**Goal of the exercise:** Set the listing down once more, exactly as given.
····················
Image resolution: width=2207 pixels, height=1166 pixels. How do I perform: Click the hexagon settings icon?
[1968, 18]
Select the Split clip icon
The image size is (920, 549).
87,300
····················
**Solved exercise:**
Image resolution: width=2207 pixels, height=1166 pixels. How do I perform: Click the hexagon settings icon?
[1968, 18]
Select the Split clip icon
The image size is (920, 549).
87,300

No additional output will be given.